Saved data entries:
***

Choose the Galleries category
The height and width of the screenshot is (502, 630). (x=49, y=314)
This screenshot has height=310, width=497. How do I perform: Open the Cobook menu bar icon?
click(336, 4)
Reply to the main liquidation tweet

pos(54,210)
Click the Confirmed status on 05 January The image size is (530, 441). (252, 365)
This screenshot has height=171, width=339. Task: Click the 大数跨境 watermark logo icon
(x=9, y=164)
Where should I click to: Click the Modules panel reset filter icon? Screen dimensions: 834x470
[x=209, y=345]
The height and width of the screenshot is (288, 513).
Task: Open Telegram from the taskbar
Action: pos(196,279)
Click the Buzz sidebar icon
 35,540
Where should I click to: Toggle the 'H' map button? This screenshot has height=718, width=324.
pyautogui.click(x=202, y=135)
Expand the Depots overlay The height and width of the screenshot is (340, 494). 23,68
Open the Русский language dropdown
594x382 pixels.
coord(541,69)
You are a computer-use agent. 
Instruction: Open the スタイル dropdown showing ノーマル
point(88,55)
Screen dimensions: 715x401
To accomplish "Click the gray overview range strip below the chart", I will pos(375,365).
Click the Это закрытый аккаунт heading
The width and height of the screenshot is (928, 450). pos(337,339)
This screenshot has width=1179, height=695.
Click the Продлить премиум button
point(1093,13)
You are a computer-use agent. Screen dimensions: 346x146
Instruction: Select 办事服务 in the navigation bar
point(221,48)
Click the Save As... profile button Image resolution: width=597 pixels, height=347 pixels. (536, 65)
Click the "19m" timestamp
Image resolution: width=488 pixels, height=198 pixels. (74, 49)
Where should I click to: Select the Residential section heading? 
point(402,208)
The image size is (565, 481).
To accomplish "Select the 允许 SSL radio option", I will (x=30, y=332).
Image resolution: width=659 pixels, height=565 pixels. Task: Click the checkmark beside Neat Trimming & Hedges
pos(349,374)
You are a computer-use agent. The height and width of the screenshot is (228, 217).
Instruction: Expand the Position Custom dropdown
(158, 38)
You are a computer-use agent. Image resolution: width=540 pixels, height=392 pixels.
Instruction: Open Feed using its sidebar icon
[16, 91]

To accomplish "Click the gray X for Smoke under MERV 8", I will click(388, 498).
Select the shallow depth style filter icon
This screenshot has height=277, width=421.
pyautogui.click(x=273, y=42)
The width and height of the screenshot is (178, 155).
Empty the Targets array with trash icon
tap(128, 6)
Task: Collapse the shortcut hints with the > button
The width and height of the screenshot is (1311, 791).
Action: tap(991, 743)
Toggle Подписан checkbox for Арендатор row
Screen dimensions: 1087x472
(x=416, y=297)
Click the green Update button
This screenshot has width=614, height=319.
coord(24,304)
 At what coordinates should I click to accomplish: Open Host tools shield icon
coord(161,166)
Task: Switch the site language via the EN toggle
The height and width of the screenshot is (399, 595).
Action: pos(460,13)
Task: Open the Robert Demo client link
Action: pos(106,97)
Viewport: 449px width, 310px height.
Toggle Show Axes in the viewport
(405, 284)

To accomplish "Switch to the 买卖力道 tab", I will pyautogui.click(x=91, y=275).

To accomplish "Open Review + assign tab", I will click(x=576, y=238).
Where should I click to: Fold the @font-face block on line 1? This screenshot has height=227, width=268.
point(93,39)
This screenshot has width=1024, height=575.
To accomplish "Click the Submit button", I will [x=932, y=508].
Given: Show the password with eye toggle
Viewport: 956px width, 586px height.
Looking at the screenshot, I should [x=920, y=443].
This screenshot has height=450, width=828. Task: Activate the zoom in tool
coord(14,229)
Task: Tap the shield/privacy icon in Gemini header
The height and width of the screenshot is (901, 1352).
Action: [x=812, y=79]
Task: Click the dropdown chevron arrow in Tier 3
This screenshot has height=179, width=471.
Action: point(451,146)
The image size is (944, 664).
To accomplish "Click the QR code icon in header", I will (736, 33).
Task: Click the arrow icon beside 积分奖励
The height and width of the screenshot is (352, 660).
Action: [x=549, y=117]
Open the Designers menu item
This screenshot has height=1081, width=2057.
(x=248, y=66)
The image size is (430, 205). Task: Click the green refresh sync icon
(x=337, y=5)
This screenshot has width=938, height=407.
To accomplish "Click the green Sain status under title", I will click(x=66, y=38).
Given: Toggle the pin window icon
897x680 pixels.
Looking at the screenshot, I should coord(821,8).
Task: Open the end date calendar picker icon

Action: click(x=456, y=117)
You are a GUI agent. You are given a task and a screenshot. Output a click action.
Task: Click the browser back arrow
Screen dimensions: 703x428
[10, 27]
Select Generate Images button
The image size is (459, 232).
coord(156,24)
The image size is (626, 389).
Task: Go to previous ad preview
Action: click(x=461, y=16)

***

What you give back should match the entries above exactly.

Choose the Galleries category
The height and width of the screenshot is (502, 630). (x=49, y=314)
This screenshot has height=310, width=497. How do I perform: Open the Cobook menu bar icon?
click(336, 4)
Reply to the main liquidation tweet

pos(54,210)
Click the Confirmed status on 05 January The image size is (530, 441). (252, 365)
This screenshot has height=171, width=339. Task: Click the 大数跨境 watermark logo icon
(x=9, y=164)
Where should I click to: Click the Modules panel reset filter icon? Screen dimensions: 834x470
[x=209, y=345]
The height and width of the screenshot is (288, 513).
Task: Open Telegram from the taskbar
Action: pos(196,279)
Click the Buzz sidebar icon
 35,540
Where should I click to: Toggle the 'H' map button? This screenshot has height=718, width=324.
pyautogui.click(x=202, y=135)
Expand the Depots overlay The height and width of the screenshot is (340, 494). 23,68
Open the Русский language dropdown
594x382 pixels.
coord(541,69)
You are a computer-use agent. 
Instruction: Open the スタイル dropdown showing ノーマル
point(88,55)
Screen dimensions: 715x401
To accomplish "Click the gray overview range strip below the chart", I will pos(375,365).
Click the Это закрытый аккаунт heading
The width and height of the screenshot is (928, 450). pos(337,339)
This screenshot has width=1179, height=695.
Click the Продлить премиум button
point(1093,13)
You are a computer-use agent. Screen dimensions: 346x146
Instruction: Select 办事服务 in the navigation bar
point(221,48)
Click the Save As... profile button Image resolution: width=597 pixels, height=347 pixels. (536, 65)
Click the "19m" timestamp
Image resolution: width=488 pixels, height=198 pixels. (74, 49)
Where should I click to: Select the Residential section heading? 
point(402,208)
The image size is (565, 481).
To accomplish "Select the 允许 SSL radio option", I will (x=30, y=332).
Image resolution: width=659 pixels, height=565 pixels. Task: Click the checkmark beside Neat Trimming & Hedges
pos(349,374)
You are a computer-use agent. The height and width of the screenshot is (228, 217).
Instruction: Expand the Position Custom dropdown
(158, 38)
You are a computer-use agent. Image resolution: width=540 pixels, height=392 pixels.
Instruction: Open Feed using its sidebar icon
[16, 91]

To accomplish "Click the gray X for Smoke under MERV 8", I will click(388, 498).
Select the shallow depth style filter icon
This screenshot has height=277, width=421.
pyautogui.click(x=273, y=42)
The width and height of the screenshot is (178, 155).
Empty the Targets array with trash icon
tap(128, 6)
Task: Collapse the shortcut hints with the > button
The width and height of the screenshot is (1311, 791).
Action: tap(991, 743)
Toggle Подписан checkbox for Арендатор row
Screen dimensions: 1087x472
(x=416, y=297)
Click the green Update button
This screenshot has width=614, height=319.
coord(24,304)
 At what coordinates should I click to accomplish: Open Host tools shield icon
coord(161,166)
Task: Switch the site language via the EN toggle
The height and width of the screenshot is (399, 595).
Action: pos(460,13)
Task: Open the Robert Demo client link
Action: pos(106,97)
Viewport: 449px width, 310px height.
Toggle Show Axes in the viewport
(405, 284)

To accomplish "Switch to the 买卖力道 tab", I will pyautogui.click(x=91, y=275).

To accomplish "Open Review + assign tab", I will click(x=576, y=238).
Where should I click to: Fold the @font-face block on line 1? This screenshot has height=227, width=268.
point(93,39)
This screenshot has width=1024, height=575.
To accomplish "Click the Submit button", I will [x=932, y=508].
Given: Show the password with eye toggle
Viewport: 956px width, 586px height.
Looking at the screenshot, I should [x=920, y=443].
This screenshot has height=450, width=828. Task: Activate the zoom in tool
coord(14,229)
Task: Tap the shield/privacy icon in Gemini header
The height and width of the screenshot is (901, 1352).
Action: [x=812, y=79]
Task: Click the dropdown chevron arrow in Tier 3
This screenshot has height=179, width=471.
Action: point(451,146)
The image size is (944, 664).
To accomplish "Click the QR code icon in header", I will (736, 33).
Task: Click the arrow icon beside 积分奖励
The height and width of the screenshot is (352, 660).
Action: [x=549, y=117]
Open the Designers menu item
This screenshot has height=1081, width=2057.
(x=248, y=66)
The image size is (430, 205). Task: Click the green refresh sync icon
(x=337, y=5)
This screenshot has width=938, height=407.
To accomplish "Click the green Sain status under title", I will click(x=66, y=38).
Given: Toggle the pin window icon
897x680 pixels.
Looking at the screenshot, I should coord(821,8).
Task: Open the end date calendar picker icon

Action: click(x=456, y=117)
You are a GUI agent. You are given a task and a screenshot. Output a click action.
Task: Click the browser back arrow
Screen dimensions: 703x428
[10, 27]
Select Generate Images button
The image size is (459, 232).
coord(156,24)
The image size is (626, 389).
Task: Go to previous ad preview
Action: click(x=461, y=16)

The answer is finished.